I have written a python script that read the contents of two files, the first is a relatively small file (~30KB) and the second is a larger file ~270MB. The contents of both files are loaded into a dictionary data structure. When the second file is loaded I would have expected the amount of RAM required to be roughly equivalent to the size of the file on disk, perhaps with some overhead, but watching the RAM usage on my PC it seems to consistently take ~2GB (around 8 times the size of the file). The relevant source code is below (pauses inserted just so I can see the RAM usage at each stage). The line consuming large amounts of memory is "tweets = map(json.loads, tweet_file)":
def get_scores(term_file):
global scores
for line in term_file:
term, score = line.split("\t") #tab character
scores[term] = int(score)
def pause():
tmp = raw_input('press any key to continue: ')
def main():
# get terms and their scores..
print 'open word list file ...'
term_file = open(sys.argv[1])
pause()
print 'create dictionary from word list file ...'
get_scores(term_file)
pause()
print 'close word list file ...'
term_file.close
pause()
# get tweets from file...
print 'open tweets file ...'
tweet_file = open(sys.argv[2])
pause()
print 'create dictionary from word list file ...'
tweets = map(json.loads, tweet_file) #creates a list of dictionaries (one per tweet)
pause()
print 'close tweets file ...'
tweet_file.close
pause()
Does anyone know why this is?
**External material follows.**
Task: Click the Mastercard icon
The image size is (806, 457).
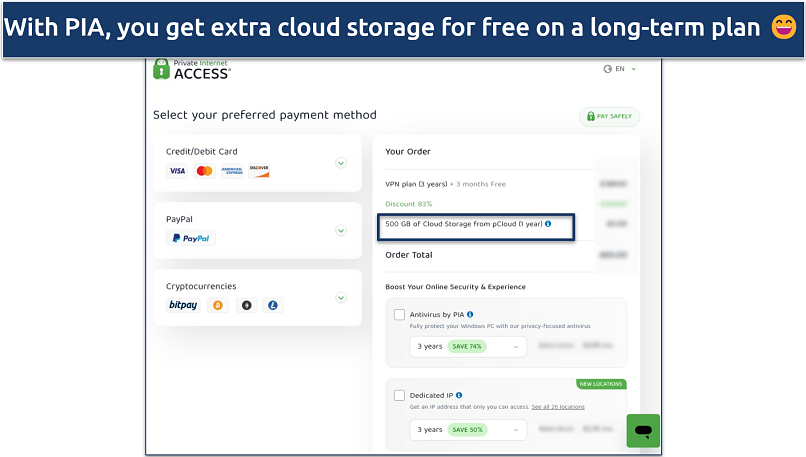Action: (x=204, y=171)
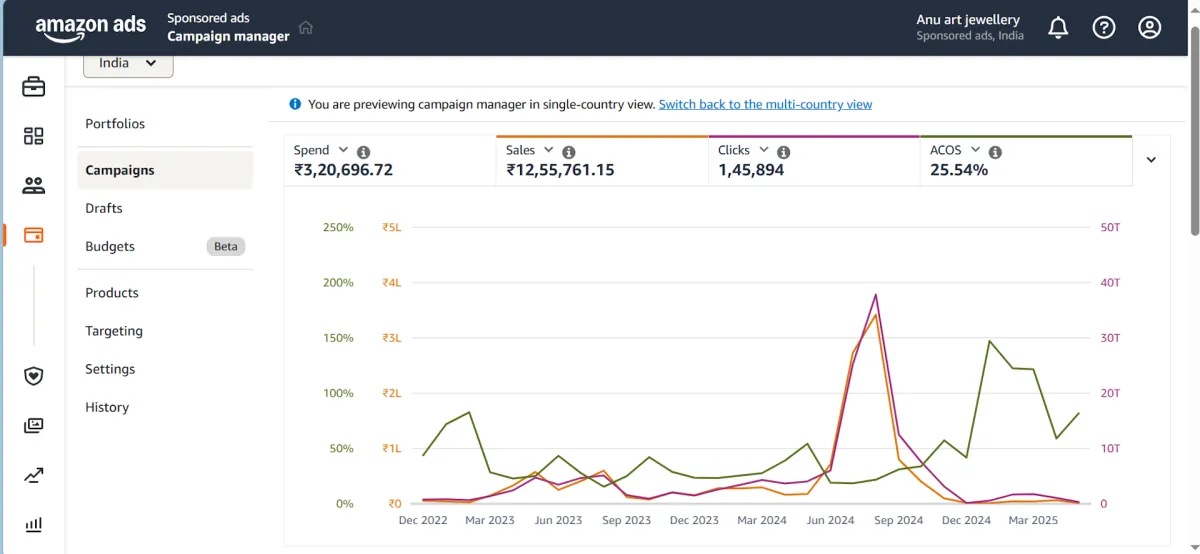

My concern is that I would like to extend my research to larger files, but will fast run out of memory. Interestingly, the memory usage does not seem to increase noticeably after opening the file (as I think this just creates a pointer).
I have an idea to try looping through the file one line at a time and processing what I can and only storing the minimum that I need for future reference rather than loading everything into a list of dictionaries, but I was just interested to see if the approx 8 times multiplier on file size to memory when creating a dictionary is in line with other peoples experience?